# ikea wardrobe shelf info please



## tricky (Sep 29, 2007)

hi guys

no success finding racks for sale so looking at getting an ikea wardrobe FRAME and maybe also the shelves

the shelves seem a bit pricey but maybe they come with the fittings?

ANYONE KNOW PLEASE??????????????????

(maybe it says somewhere but i cant spot it)

IKEA - error

thanks guys


----------



## odyssey (Oct 23, 2006)

hi, i used the pax ikea unit to build my viv stack. the shelves come in packs of 2 with the fittings


----------



## moonlight (Jun 30, 2007)

I bought one from Ikea a couple of weeks ago The BILLY range I think it was and it was only £12.99!


----------



## tricky (Sep 29, 2007)

odyssey said:


> hi, i used the pax ikea unit to build my viv stack. the shelves come in packs of 2 with the fittings


 
these the same shelves? 

IKEA | Wardrobes | PAX/KOMPLEMENT system | KOMPLEMENT | Shelf

cant see anything about packs of 2 but that would be great, need to know first if so though


----------



## odyssey (Oct 23, 2006)

its not those ones. on the next page there are some pax shelves they are the ones with 2 per pack


----------



## odyssey (Oct 23, 2006)

these ones

IKEA | Wardrobes | PAX/KOMPLEMENT system | PAX | Shelf


----------



## tricky (Sep 29, 2007)

odyssey said:


> these ones
> 
> IKEA | Wardrobes | PAX/KOMPLEMENT system | PAX | Shelf


you are a STAR !!!!!!!!!!!!!!!!!!!!!!!!!!!!!!!!!!!!!!! im sorted now, thanks very VERY much !!!!!!!!!!!!!!!!!!!!!!!!!!!!!!:no1::no1::no1:


----------



## Sziren (Mar 25, 2008)

Being swedish, I must recommend the BILLY range from IKEA, as it's dirt cheap, easy to assemble, sturdy, and really easy to get more shelves if required : victory:


----------



## pete sed (Feb 4, 2008)

the pax wardrobes look too expensive tricky, u cudnt fit a 50l rub in the 1 door wardrobe an the 2 door starts at £145.. Iv found a joiner near me that will make a rack for £10 an hour, if I get the wood cut an numbered it shud take him a couple of hours to work his magic woody fingers an make me a rack! its gna hold 5 50l rubs with a small shelf underneath so will stand 1500mm (rub height is 230mm) 770mm wide and 470mm deep. will hav a solid back with slats to slot heatmatts an stat probes through. if I use conti board (18mm) then the wood will cost less than £100, 17x11 heatmats are £15 ish each so 5 wud b £75 , a couple of stats at £13 or a bigger one for them all. 50l rubs are £10 each so u cud have a fully working rack for £250 - £300 or cheaper if u search around or use MDF. i'll get some pics up wen its sorted!


----------



## odyssey (Oct 23, 2006)

you can buy just the double frame for £50 then its £12 for a pack of 2 shelves.


----------



## missk (Jan 14, 2008)

the cheapest shelving i could find with deep enough shelves for RUBs was from B&Q garden section for growing seeds, £18. I put 2 side by side, lined the wire shelves with poly tiles, ran a 120cm heat strip down it. Each shelf can hold a 64l rub (on the top shelf), 1x32l on the others, 2x18l rubs, or 2 exo-terra big flat faunariums or 3x9l RUBs (ish). Needs some support from a desk to keep it straight though...


----------



## tricky (Sep 29, 2007)

done the 100cm pax wardrobe frame

takes 2 50L or 64L rubs across

then doing 5 packs of 2 shelves (makes 10 shelves but planning to use 9 atm)

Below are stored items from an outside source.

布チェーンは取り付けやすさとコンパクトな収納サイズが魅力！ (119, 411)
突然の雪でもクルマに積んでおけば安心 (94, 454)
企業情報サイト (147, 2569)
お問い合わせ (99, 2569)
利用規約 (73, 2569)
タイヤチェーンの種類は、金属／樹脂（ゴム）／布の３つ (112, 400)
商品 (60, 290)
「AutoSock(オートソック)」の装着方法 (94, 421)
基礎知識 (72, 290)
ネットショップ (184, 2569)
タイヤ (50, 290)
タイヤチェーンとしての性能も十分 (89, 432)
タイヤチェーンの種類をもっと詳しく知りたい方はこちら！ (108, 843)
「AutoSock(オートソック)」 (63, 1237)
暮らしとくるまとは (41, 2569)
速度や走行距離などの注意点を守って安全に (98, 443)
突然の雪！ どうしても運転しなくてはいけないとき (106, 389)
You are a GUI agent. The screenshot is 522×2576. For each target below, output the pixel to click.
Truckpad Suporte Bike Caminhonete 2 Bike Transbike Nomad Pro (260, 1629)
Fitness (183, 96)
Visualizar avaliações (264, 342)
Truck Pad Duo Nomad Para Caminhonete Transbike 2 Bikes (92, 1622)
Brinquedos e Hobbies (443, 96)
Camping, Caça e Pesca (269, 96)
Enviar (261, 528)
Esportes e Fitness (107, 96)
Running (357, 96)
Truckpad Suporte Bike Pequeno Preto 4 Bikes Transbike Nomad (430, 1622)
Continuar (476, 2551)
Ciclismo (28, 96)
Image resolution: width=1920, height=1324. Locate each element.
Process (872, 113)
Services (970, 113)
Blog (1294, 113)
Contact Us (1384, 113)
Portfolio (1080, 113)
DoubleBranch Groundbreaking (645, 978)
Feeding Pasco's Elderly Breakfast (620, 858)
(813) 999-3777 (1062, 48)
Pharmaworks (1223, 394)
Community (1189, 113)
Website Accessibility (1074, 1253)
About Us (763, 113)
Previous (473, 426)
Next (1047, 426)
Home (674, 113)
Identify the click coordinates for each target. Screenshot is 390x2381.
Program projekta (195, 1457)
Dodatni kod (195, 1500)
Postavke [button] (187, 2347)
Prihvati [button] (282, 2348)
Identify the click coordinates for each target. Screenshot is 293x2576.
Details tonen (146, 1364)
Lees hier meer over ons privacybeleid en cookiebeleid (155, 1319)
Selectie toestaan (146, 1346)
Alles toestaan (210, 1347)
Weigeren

*came to £140 incl £35 delivery (dont have a car long enough to collect :lol2*

gives me a set up for (and can change it around - its just current plan) :

zone 1 : 4 x 64L rubs
2 x 50L rubs

zone 2 : 6 x 18L rubs 

zone 3 : 9 X 9L rubs (3 on each level, other zones of bigger rubs have 2 on each level)

left with a high storage section at top or could even put another level lol

each zone to be heated by a 12m heat cable (possibly recessed into shelves if i can work that bit out) and secured with aluminium tape . each shelf having 2 lines of cable going across back of each shelf and maybe on back a bit since plenty of cable (smaller ones were a tad short to do double run on each shelf)

each zone/cable to be controlled by a pulse stat

was quoted by WOLVES-STU on here and agreed on price etc and he strung me along for about 5 weeks and left me rackless with new snakes

think the wardrobe works out at a great price !!!!!!! and if ive worked things out right will work a treat !!!!!!!!!! just gotta wait till 29th for delivery lol

thanks again odyssey :no1:


----------



## odyssey (Oct 23, 2006)

your welcome tricky. dont forget to stick up some pics when its all done : victory:


----------



## tricky (Sep 29, 2007)

certainly will


----------



## NikkiB (Aug 10, 2008)

Sziren said:


> Being swedish, I must recommend the BILLY range from IKEA, as it's dirt cheap, easy to assemble, sturdy, and really easy to get more shelves if required : victory:


And for a deeper / bigger version, the expedit is ace!! You can take the centre shelf out for a nice size snake viv or leave it in as required for smaller vivs, for geckos and such like.


----------